Instructions to follow: Once you find the line containing "Given: Click the 'Show warning' label text" in the data below, copy it and each following line exactly, up to and including the line containing "Mute the Store", and nothing else.

Data extracts:
*** Block opens ***

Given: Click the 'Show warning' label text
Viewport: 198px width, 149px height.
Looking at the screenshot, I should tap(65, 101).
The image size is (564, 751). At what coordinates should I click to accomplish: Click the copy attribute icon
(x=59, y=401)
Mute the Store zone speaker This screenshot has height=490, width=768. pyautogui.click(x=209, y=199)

*** Block closes ***
*** Block opens ***

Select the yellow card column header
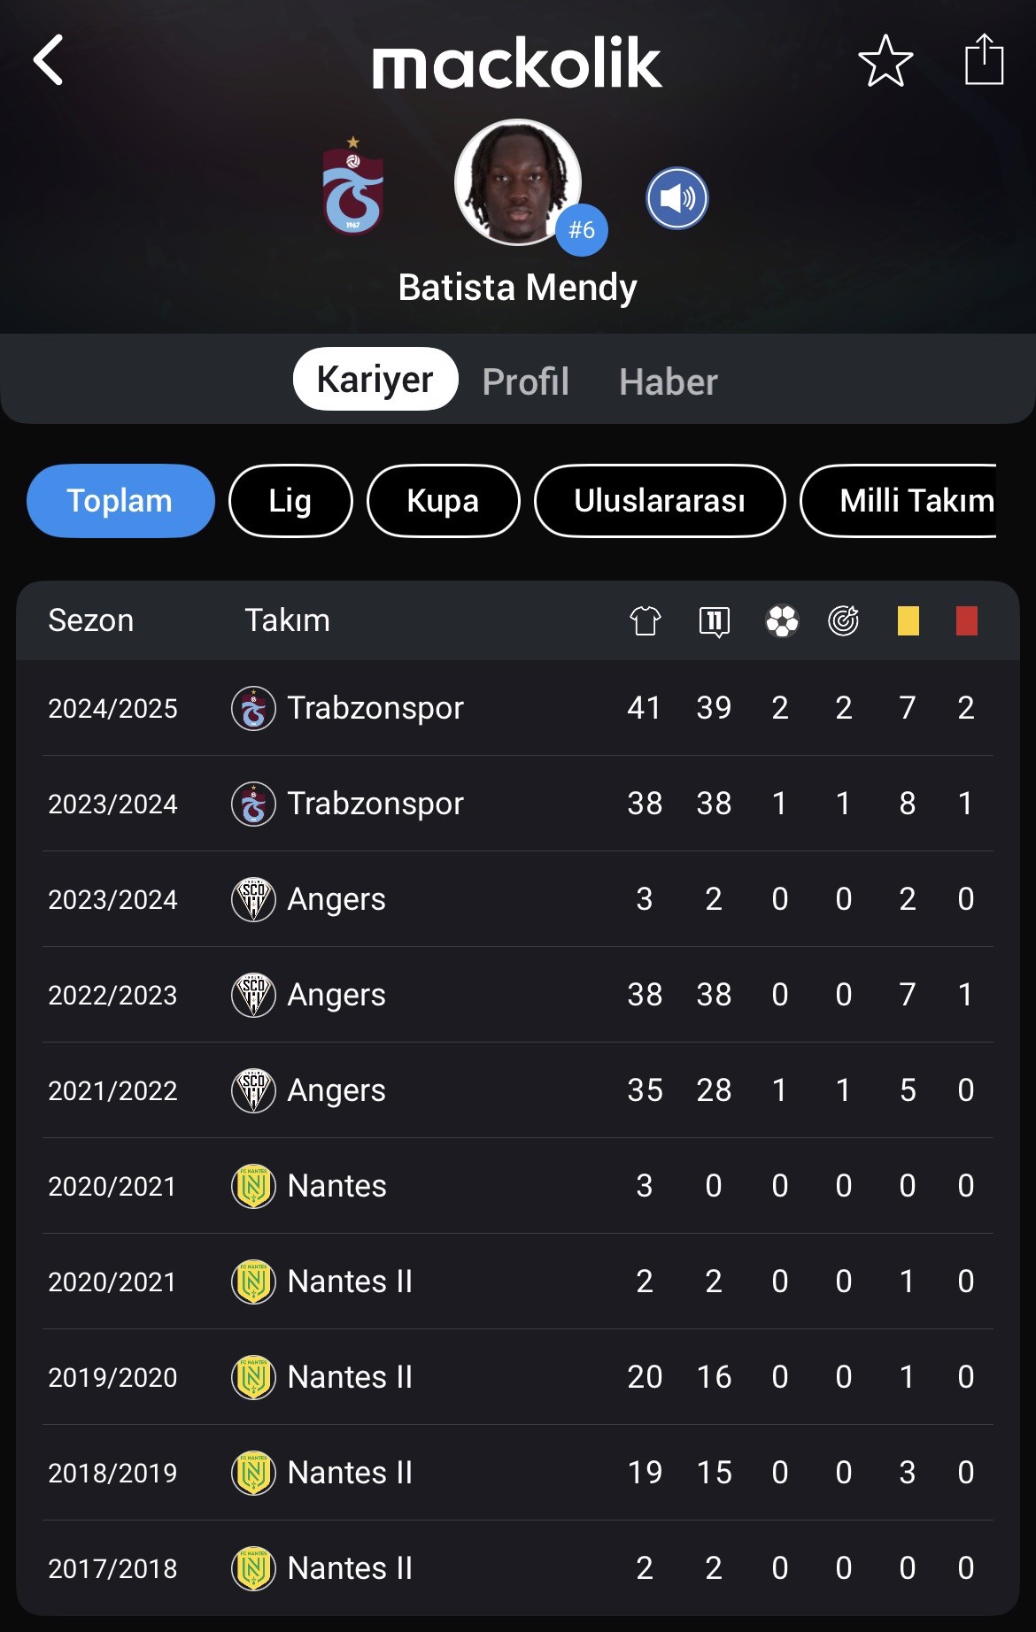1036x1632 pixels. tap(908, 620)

*** Block closes ***
*** Block opens ***

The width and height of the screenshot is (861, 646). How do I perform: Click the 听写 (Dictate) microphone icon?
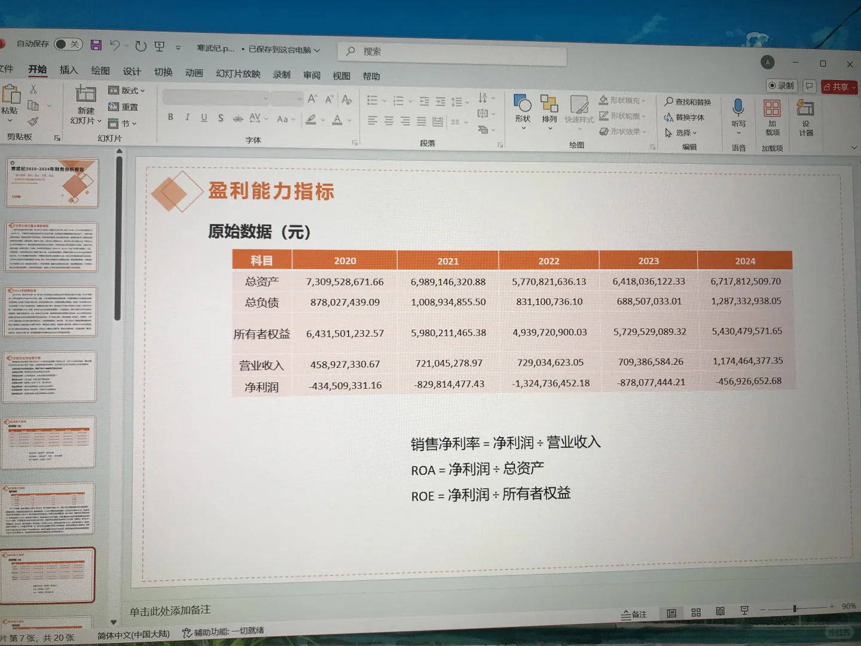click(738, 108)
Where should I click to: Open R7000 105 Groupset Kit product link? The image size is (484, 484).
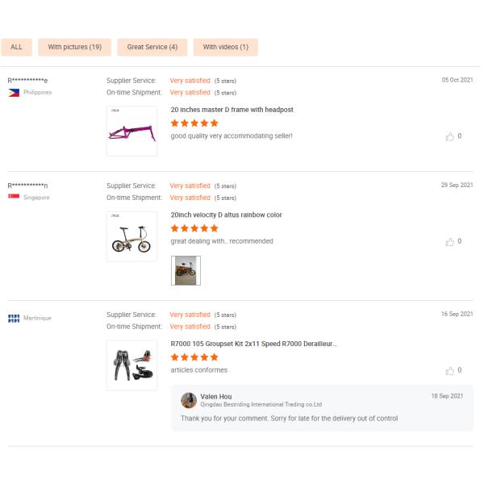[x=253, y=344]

*** Block closes ***

Reply to the exercise:
Given: Click the 'Show warning' label text
Viewport: 198px width, 149px height.
Looking at the screenshot, I should tap(65, 101).
The image size is (564, 751). At what coordinates should I click to accomplish: Click the copy attribute icon
(x=59, y=401)
Mute the Store zone speaker This screenshot has height=490, width=768. pyautogui.click(x=209, y=199)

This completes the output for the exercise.